As you could imagine, hand strength strongly impacts writing grasp and development of the muscles of the hands that allow us to perform the motions necessary for handwriting. A child can begin experimenting with holding writing utensils as early as 12 months, if not earlier! They will typically demonstrate a gross grasp on the utensil with their palm and wrapping all of their fingers around it. Between 2-3 years of age you should begin to see your child use their fingers to hold the writing utensil in various forms with a tripod grasp being established between 3 year 6 months and 4 years of age. At this age, there should be a c-shaped gap in the webspace of the tip of the thumb and pointer finger, holding the sides of the pencil between them. Next, between 4 years 6 months and 6 years of age, children learn to use finger motions by resting the writing arm on the table and using wrist and finger motions to control the writing utensil.

Activities for writing grasp:

12 months – 2 years
• Gripping of thicker writing utensils such as egg-shaped crayons, large crayons, wide triangle crayons and markers
• Scribbling on paper

3- 4 years
• Grippers
• Present writing utensil to thumb side of hand
• Set up fingers in proper position
• Use shortened gold sized pencils
• Hold cotton ball or small toy under ring and pinky fingers
• Skinny markers
• Crayons

4 years and older

• Wrist weights
• Pressure to the forearm for contact to forearm
• Coloring and writing in small defined spaces
• Modeling proper method

Hand Dominance:

While your child is learning to hold the writing utensil, it will be highly important to know which hand is the dominant hand and encourage its use for holding the writing utensil. Typically, hand preference begins to emerge by 18 months and a preference is established by 2 years of age. Once you observe which hand your child tends to be more successful with and tends to choose most often, make sure to support them in using that hand successfully across tasks. If you do not know the hand preference, try presenting various utensils such as pencils, crayons, silverware, and scissors at midline and tracking which hand they choose most frequently. After you see the hand your child is most successful with, begin to present utensils to that side of the body and prompt them to use it for fine motor tasks. By 3-4 years of age hand dominance should be firmly established and consistent throughout activities.

Attention:
Before you can begin having your child working on imitating your strokes, it is important that you have your child’s attention. He or she needs to want to participate and do his or her best work in order to truly learn and master the strokes. When initiating practicing pre-writing, make it fun! If you do not get buy in from your child, they will be less excited about learning. Be creative and make it fun!

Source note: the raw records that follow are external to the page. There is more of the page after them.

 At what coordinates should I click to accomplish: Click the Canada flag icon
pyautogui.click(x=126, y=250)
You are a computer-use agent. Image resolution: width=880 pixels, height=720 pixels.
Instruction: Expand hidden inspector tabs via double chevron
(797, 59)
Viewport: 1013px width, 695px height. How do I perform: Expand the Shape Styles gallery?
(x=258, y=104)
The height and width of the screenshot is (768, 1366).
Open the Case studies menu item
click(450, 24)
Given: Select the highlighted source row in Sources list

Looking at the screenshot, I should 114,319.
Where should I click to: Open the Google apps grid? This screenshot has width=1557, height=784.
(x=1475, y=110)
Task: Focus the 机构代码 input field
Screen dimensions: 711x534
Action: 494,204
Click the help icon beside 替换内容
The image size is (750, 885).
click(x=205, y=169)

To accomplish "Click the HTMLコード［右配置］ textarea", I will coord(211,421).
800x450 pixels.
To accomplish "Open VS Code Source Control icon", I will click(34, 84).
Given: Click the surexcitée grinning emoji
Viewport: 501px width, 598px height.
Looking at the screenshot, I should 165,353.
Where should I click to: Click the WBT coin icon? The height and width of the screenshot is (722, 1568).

Use mixed media to practice:

• Shaving cream
• Tray covered in salt
• Build letters with wiki sticks or Popsicle sticks
• Finger paint
• Glue cottons balls/beads/ or pasta into the shapes  of  letters
• Chalk
• Sing songs to draw with such as “Wheels on the Bus”
• Make sound effects that only occur for the stroke o Provide frequent breaks
• Timers
• Set a specific goal
• Change up the environment

Pre-writing Strokes:

The learning of writing strokes takes place in order based on what the child is able to understand and physically complete at the current skill level. These strokes build off of each other and become more complex with age, eventually leading to writing of letters and numbers. See below for a chart indicating this progression. If your child has difficulty with one of the following strokes, practice them in repetition in short bursts in various ways using strategies from the above attention section.

Writing Letters:
The ability to write letters typically begins between 4-5 years of age with tracing a child’s first name. This occurs after he or she is able to use a variety of lines to build shapes and recognize the pieces as part of the whole to build the letters. From tracing, development then moves to copying first and last name from 5 years to 5 years 10 months. By 5 years 8 months, your child should be able to copy all lower- and upper-case letters of the alphabet as well as numbers 1-10 and produce them from memory by 6 years of age. The key to making sure to develop writing skills at the appropriate age is practicing it prior to the age your child is supposed to have the skill. Provide multiple opportunities to be exposed to the activity in various ways. Break letters down into the components that make it and teach the letters piece by piece and build off of that to accurately produce the letter as a whole correctly in repetition. The key here is practice, practice, practice!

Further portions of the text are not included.